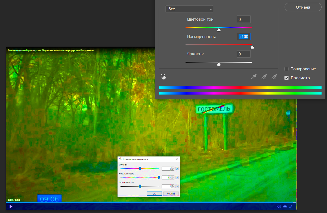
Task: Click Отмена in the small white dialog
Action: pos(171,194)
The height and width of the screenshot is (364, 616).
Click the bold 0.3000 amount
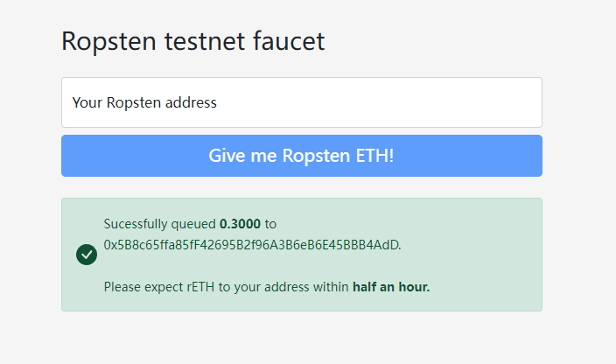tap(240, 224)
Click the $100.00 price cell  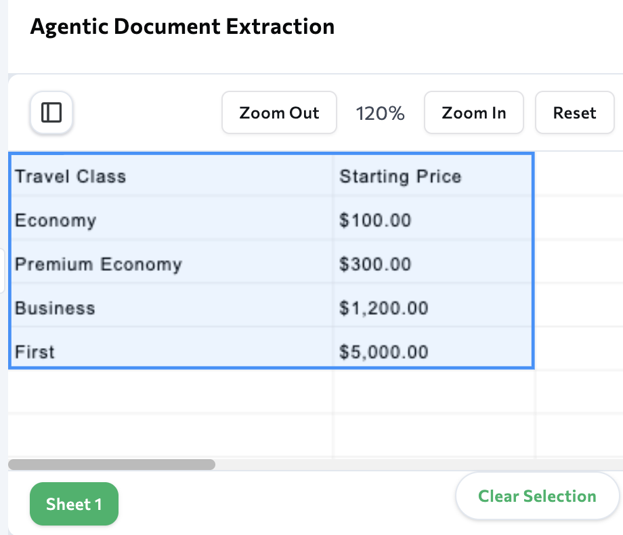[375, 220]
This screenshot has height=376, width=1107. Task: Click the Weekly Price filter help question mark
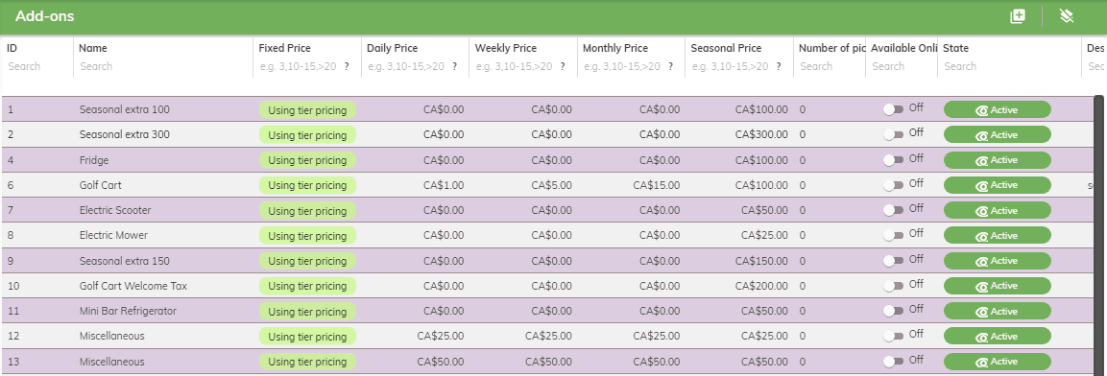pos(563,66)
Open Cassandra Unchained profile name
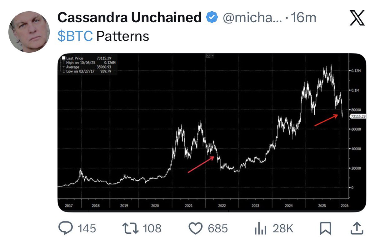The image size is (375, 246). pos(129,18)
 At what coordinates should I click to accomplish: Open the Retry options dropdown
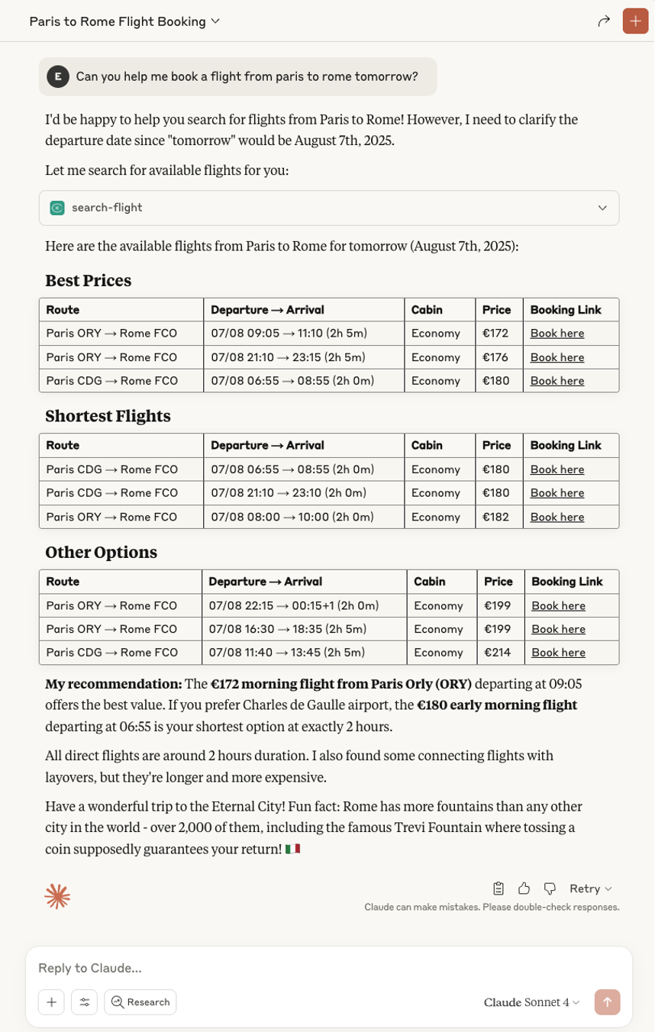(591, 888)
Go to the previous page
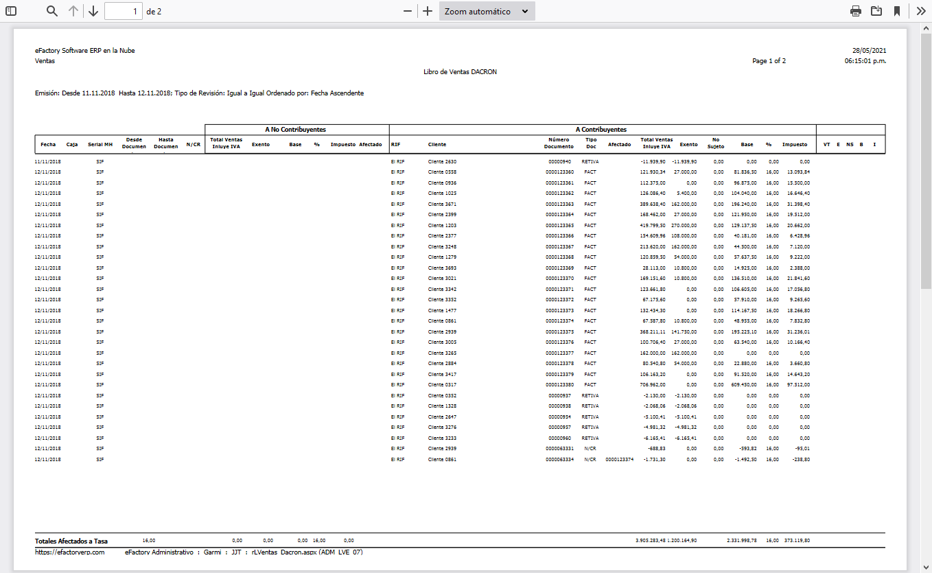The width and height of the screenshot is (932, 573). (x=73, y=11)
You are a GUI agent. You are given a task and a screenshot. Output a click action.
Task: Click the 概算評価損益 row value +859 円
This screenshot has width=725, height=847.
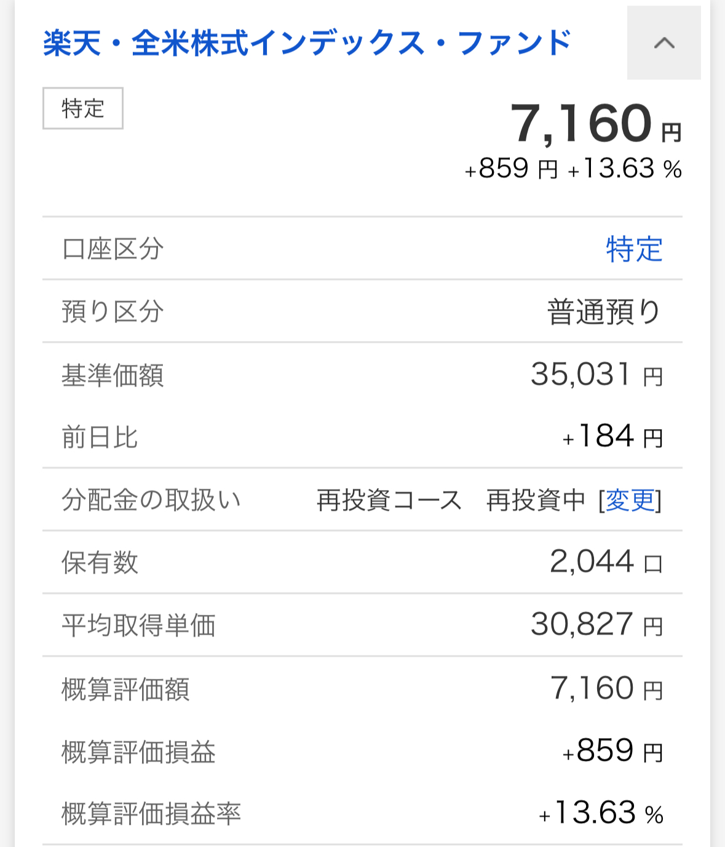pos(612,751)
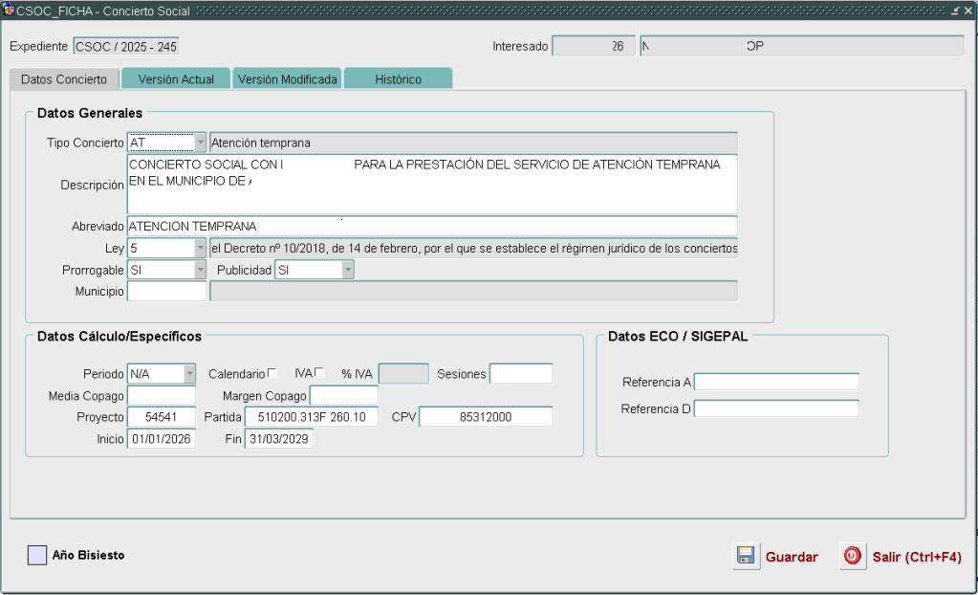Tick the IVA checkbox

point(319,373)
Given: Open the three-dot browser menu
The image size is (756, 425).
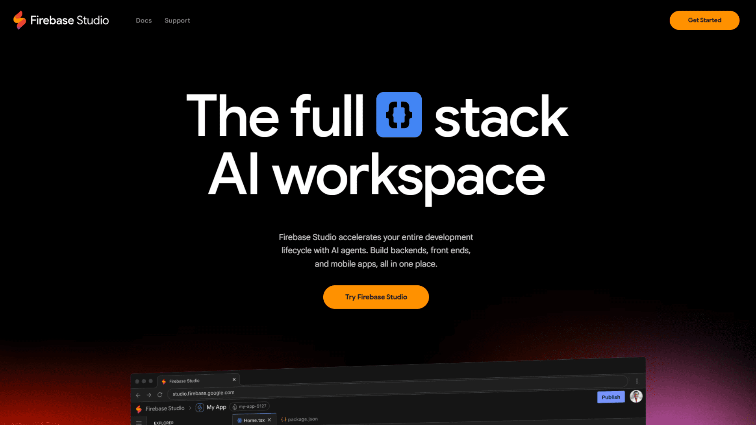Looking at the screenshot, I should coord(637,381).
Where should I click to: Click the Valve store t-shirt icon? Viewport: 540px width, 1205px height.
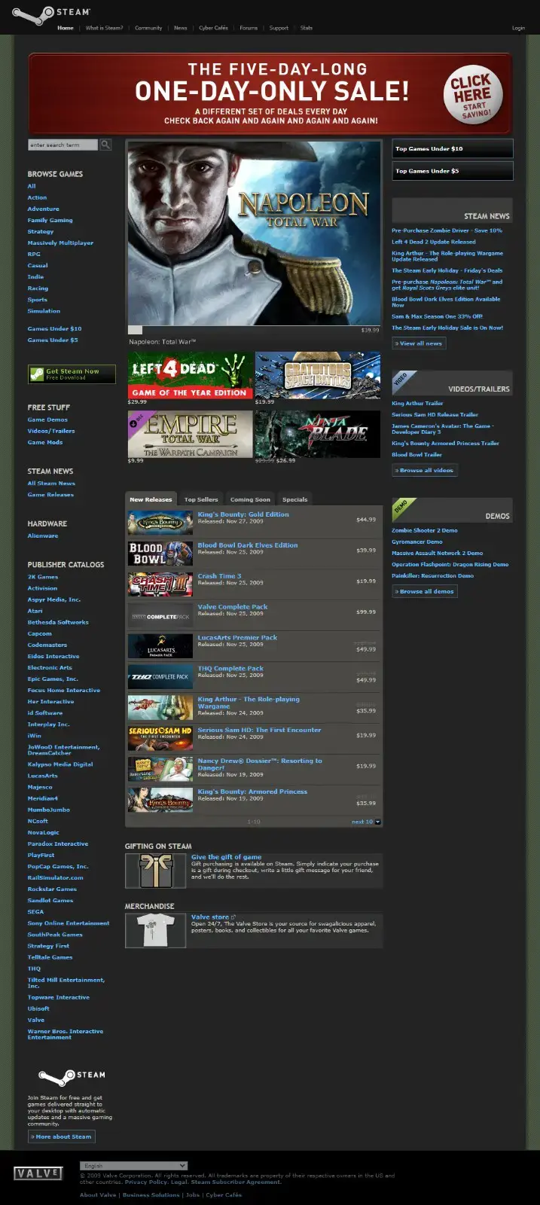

▶ DIRECTIONS FOR THIS TASK
Each line from the one containing "At what coordinates" through the end of the records above is to be retyped exactly, with the pictures omitted and nothing added.

▶ COMPLETED EXERCISE
 At what coordinates should I click to accomplish: Open the Retry options dropdown
(591, 888)
Go to the previous page
The width and height of the screenshot is (932, 573). (x=73, y=11)
You are a GUI agent. You are given a task and a screenshot. Output a click action.
Task: Click the 概算評価損益 row value +859 円
This screenshot has width=725, height=847.
pos(612,751)
Tick the IVA checkbox

point(319,373)
Given: Open the three-dot browser menu
The image size is (756, 425).
Looking at the screenshot, I should coord(637,381).
Where should I click to: Click the Valve store t-shirt icon? Viewport: 540px width, 1205px height.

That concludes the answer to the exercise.